Supplied material below:

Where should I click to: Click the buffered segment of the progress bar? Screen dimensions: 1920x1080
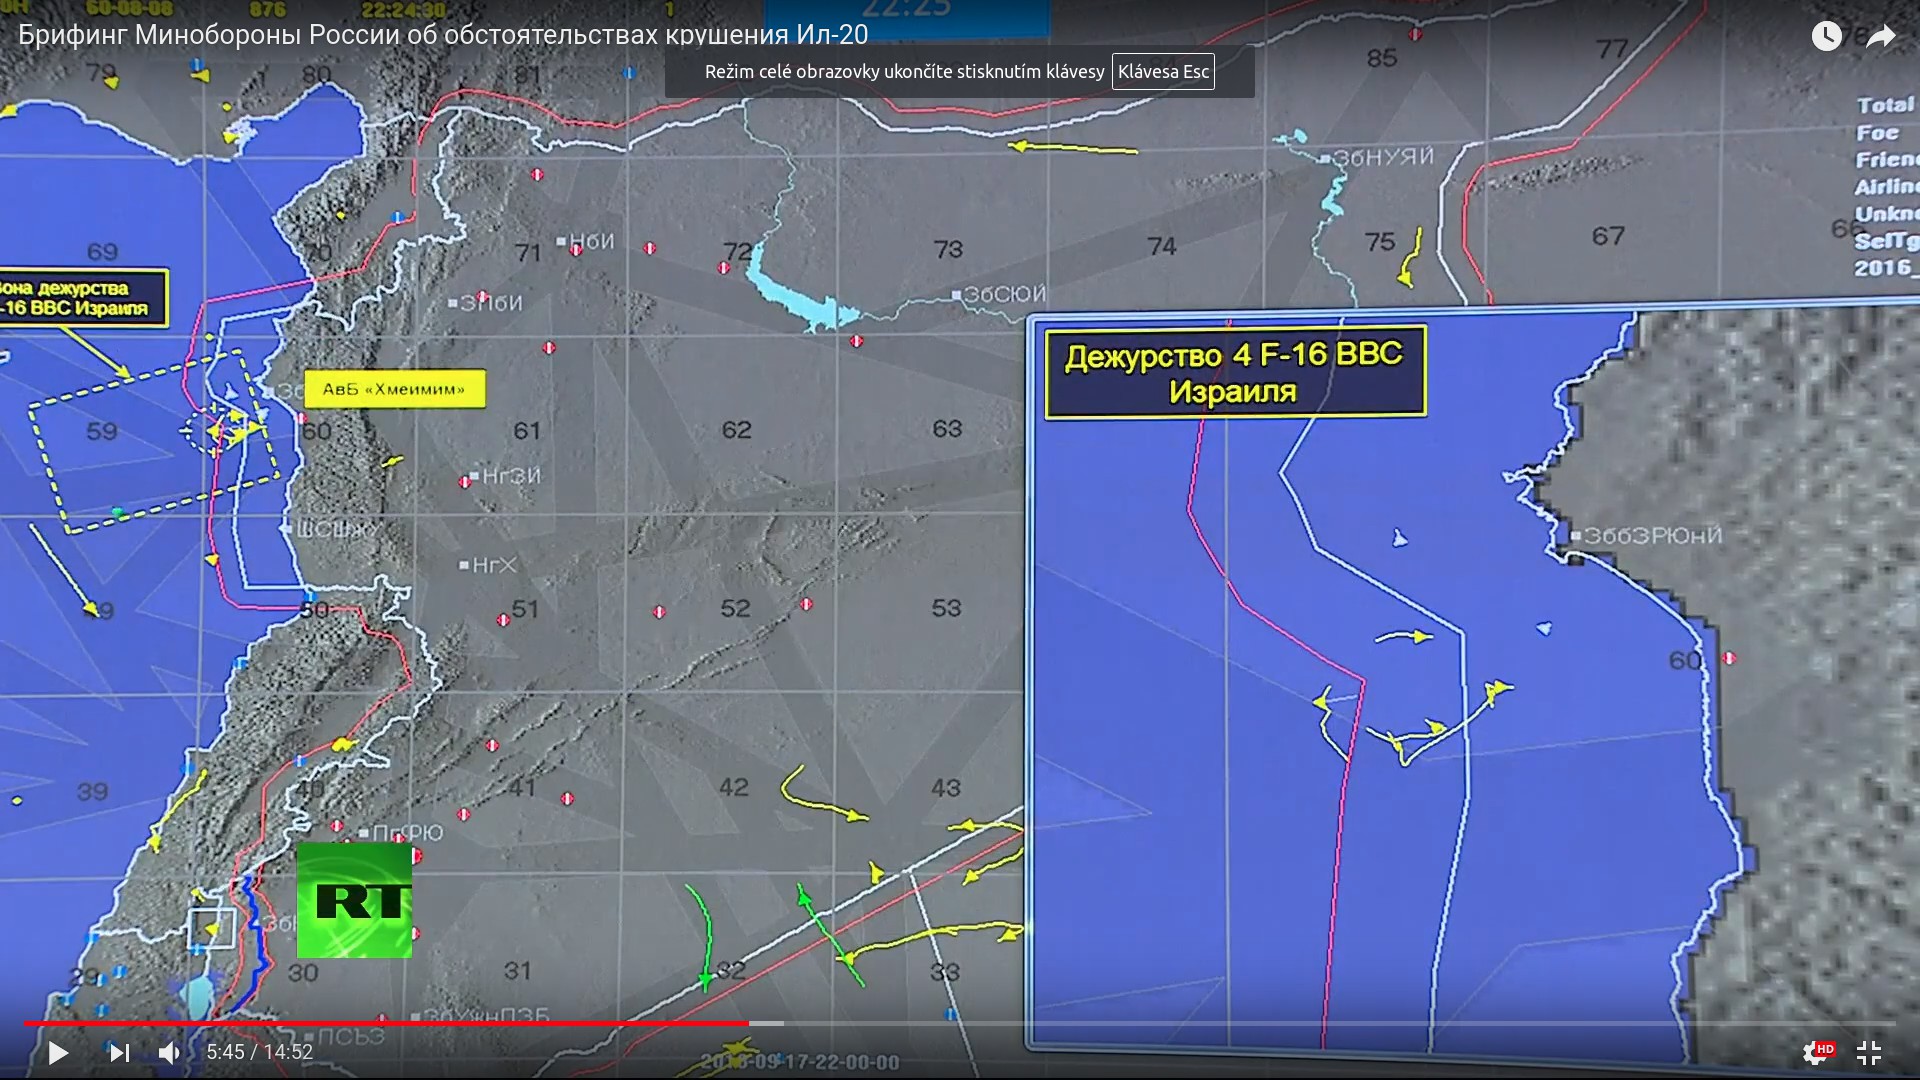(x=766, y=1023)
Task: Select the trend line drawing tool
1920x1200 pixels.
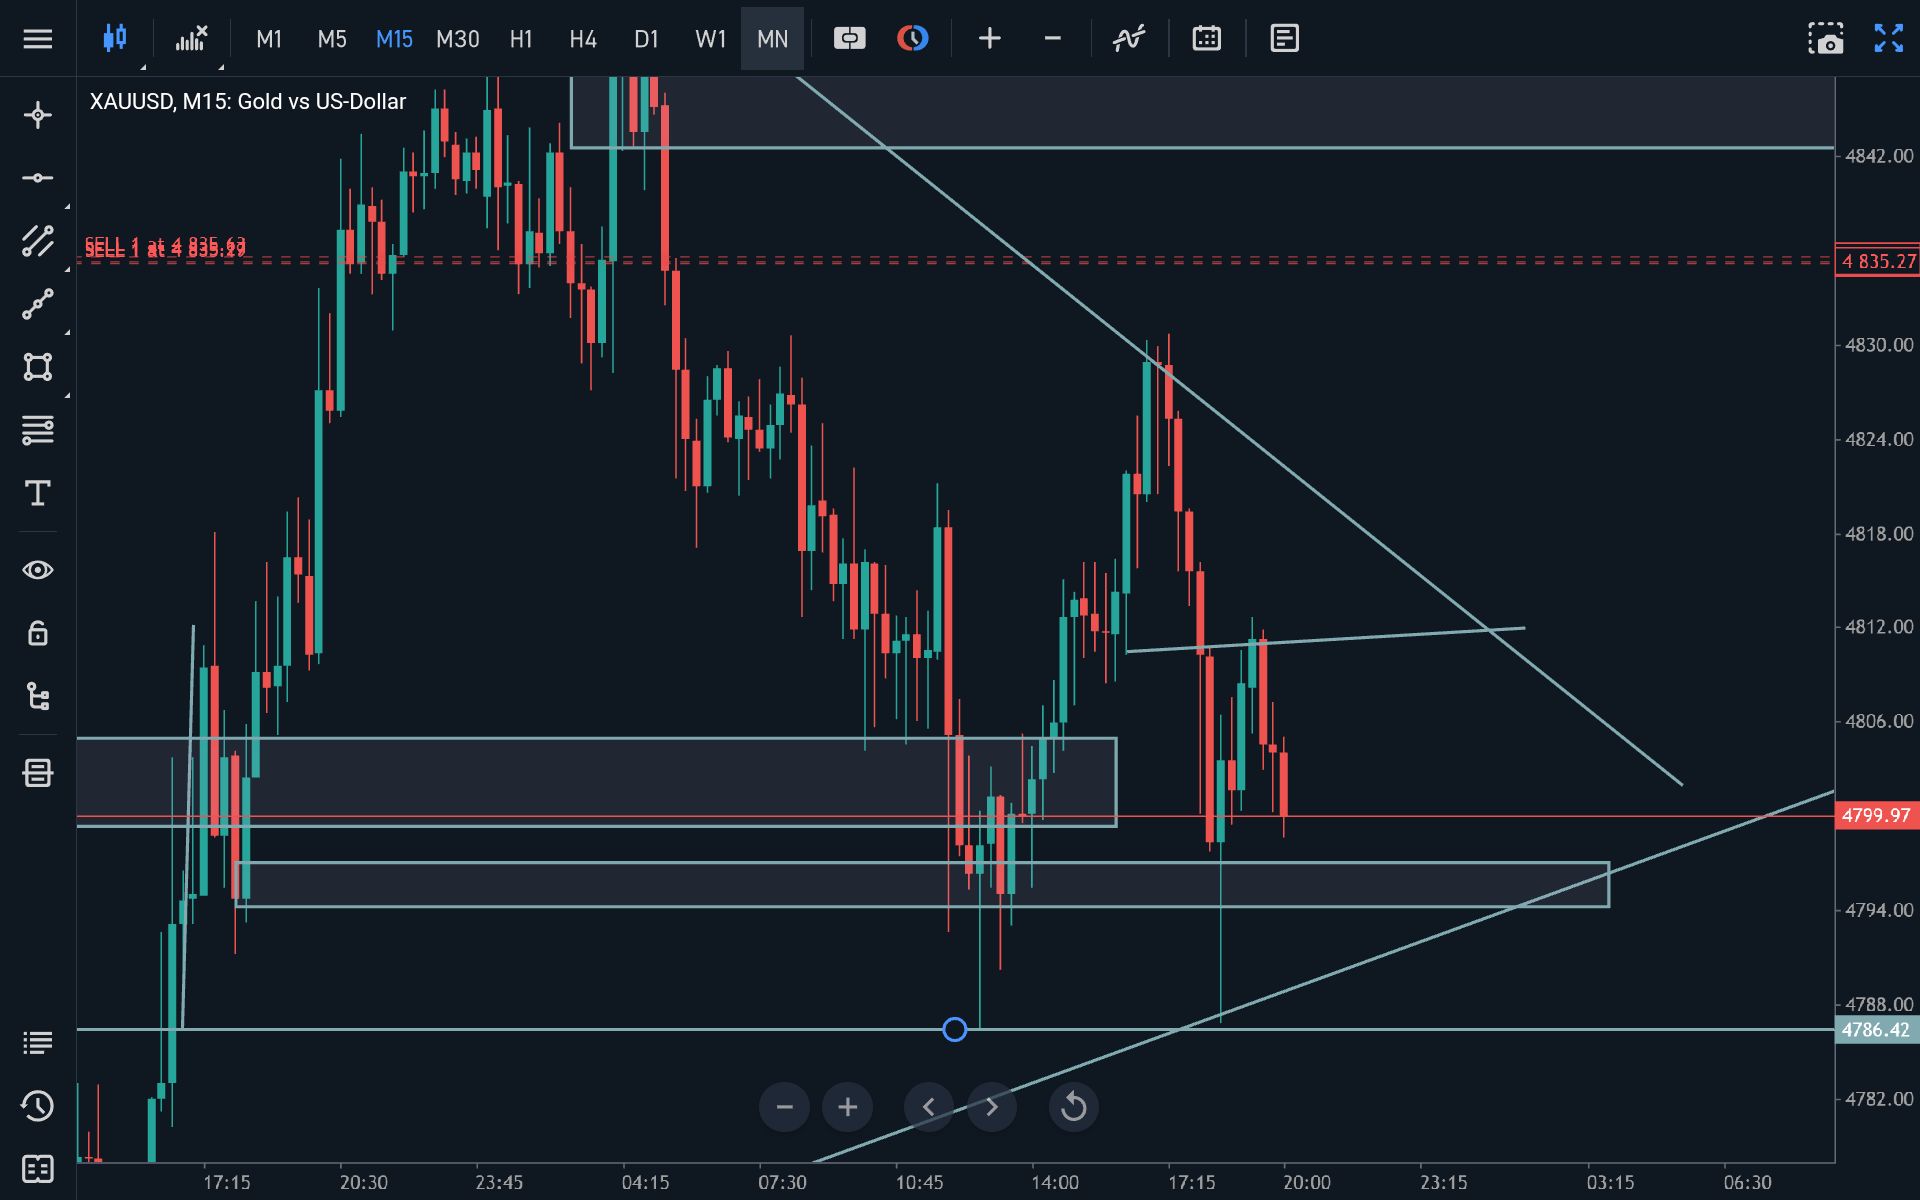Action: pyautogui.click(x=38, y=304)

End of Supplied material.

__What the task asks__: Set down every line above exactly, pictures excluded.

__Your solution__:
Where should I click to: Click the buffered segment of the progress bar? Screen dimensions: 1920x1080
(x=766, y=1023)
Task: Select the trend line drawing tool
1920x1200 pixels.
Action: pyautogui.click(x=38, y=304)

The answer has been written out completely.